Help for fallen Angels?
Few managers have ever enjoyed a wider range of respect among their peers than Gene Mauch, who recently suceeded Jim Fregosi in that post for the peak-and-valley California Angels. Expected to get out of the starting gate like Secretariat this season, the Angels under Fregosi showed all the acceleration of a mild wagon.
What seemed to upset owner Gene Autry the most was California's lack of aggresiveness; Fregosi's repeated statements that this was a good club that would right itself if left alone; and the team's 9-17 won-loss record at Anaheim Stadium. Even average teams generally play well at home, and the Angels, with three former American League Most Valuable Players in their lineup (Rod Carew, Fred Lynn, and Don Baylor), were expected to score runs in bunches.
Over the years Mauch has been given high marks for understanding players, knowing strategy, organizing well, showing patience without being soft, having a way with pitchers, and always getting more from his material than seemed possible on paper.
Yet in 21 previous seasons as field manager of the Philadelphia Phillies, Montreal Expos, and Minnesota Twins, Gene's teams have finished in the second division 17 times. In fact, no man has ever managed longer in the big leagues without winning a pennant.
Strictly on that basis, one might be tempted to ask the question: Who needs Gene Mauch?
What the reader has to realize is that Mauch has always managed teams that were rebuilding, not long out of the expansion mold, or so financially troubled that the owner was continually trading away his best players. The one time Gene might be faulted as a manager was 1964, when the Phillies, who had a 6 1/2 game lead in the National League race with only 12 to play, lost 10 games in a row and blew the pennant.
Mauch's strategy during that stretch has been questioned -- especially the way he kept bringing back pitching aces Jim Bunning and Chris Short after only two days' rest even though they appeared to some to be arm-weary. But there are still plenty of boosters around who prefer the theory that Gene's players simply panicked after losing a couple of close games and did most of the damage themselves.
The Angels team that Mauch inherited from Fregosi has been emotionally flat all year, short on good pitching, extremely spotty defensively, and unable to generate the run production that was predicted for it in spring training.

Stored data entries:
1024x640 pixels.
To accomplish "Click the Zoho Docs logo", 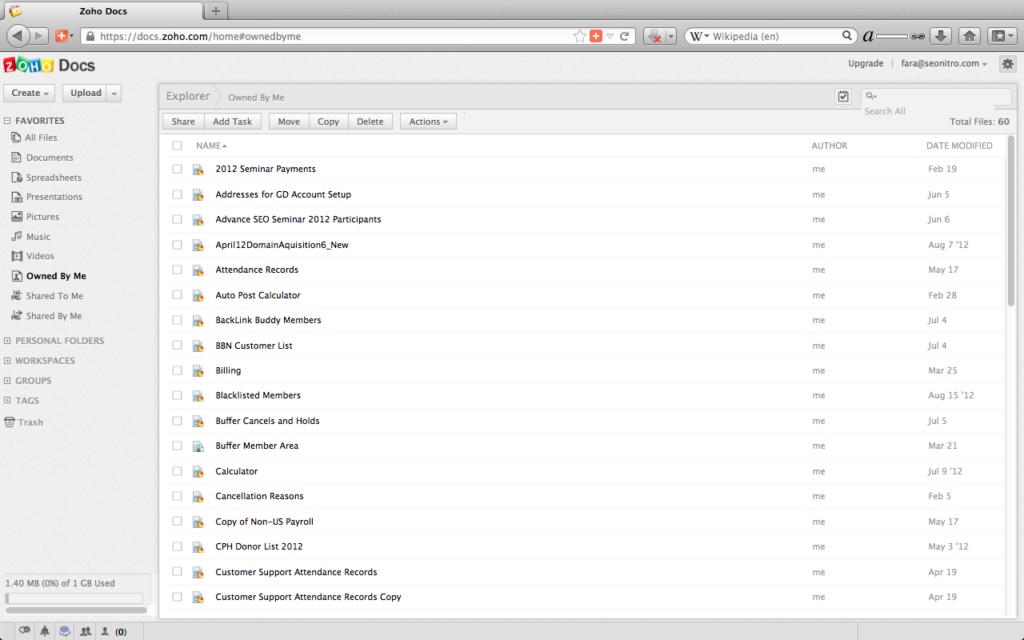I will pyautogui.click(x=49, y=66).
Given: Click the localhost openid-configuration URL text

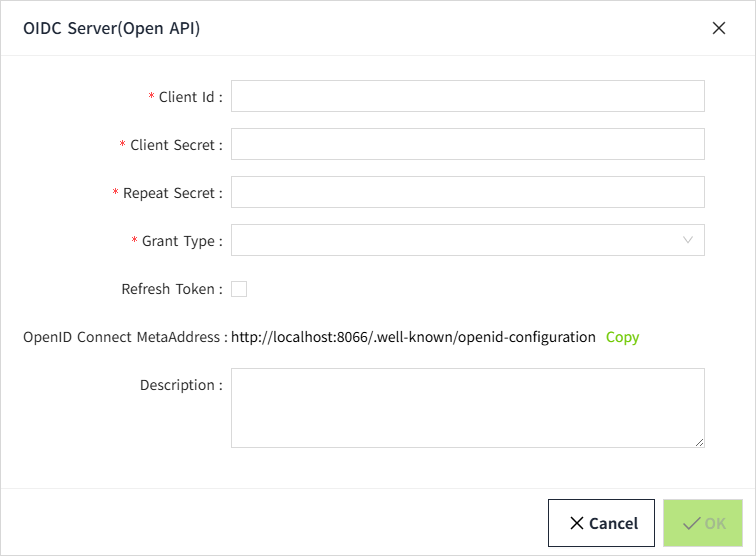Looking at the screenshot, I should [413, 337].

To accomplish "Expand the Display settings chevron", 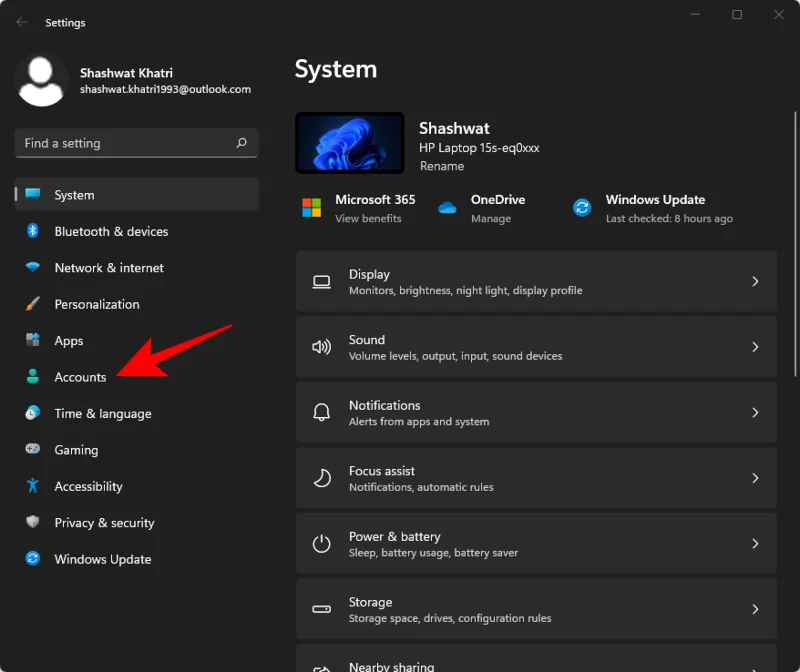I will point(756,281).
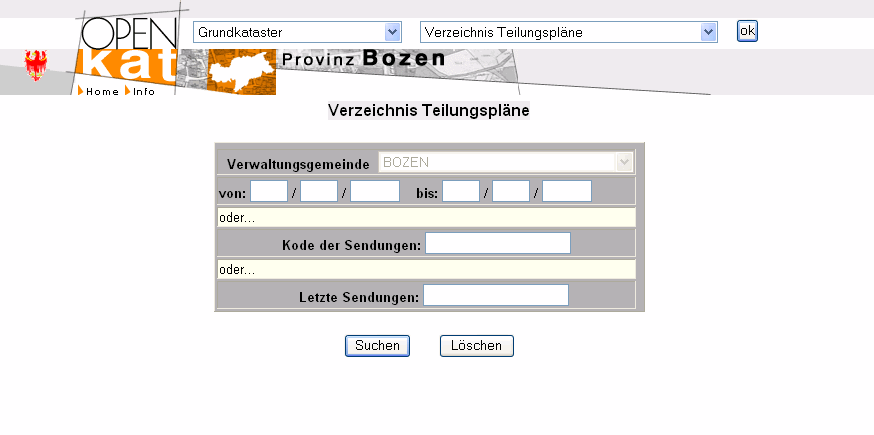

PROMPT 1: In the article on Gene Mauch, why does the writer say his record of second-division finishes shouldn't be held against him?
PROMPT 2: Rewrite the Gene Mauch article from "Mauch's strategy during" down to "the damage themselves.", putting "froze" in place of "panicked".

PROBLEM SOLUTION 1: Mauch always managed teams that were rebuilding, not long out of the expansion mold, or so short of money that the owner kept trading away his best players.

PROBLEM SOLUTION 2:
Mauch's strategy during that stretch has been questioned -- especially the way he kept bringing back pitching aces Jim Bunning and Chris Short after only two days' rest even though they appeared to some to be arm-weary. But there are still plenty of boosters around who prefer the theory that Gene's players simply froze after losing a couple of close games and did most of the damage themselves.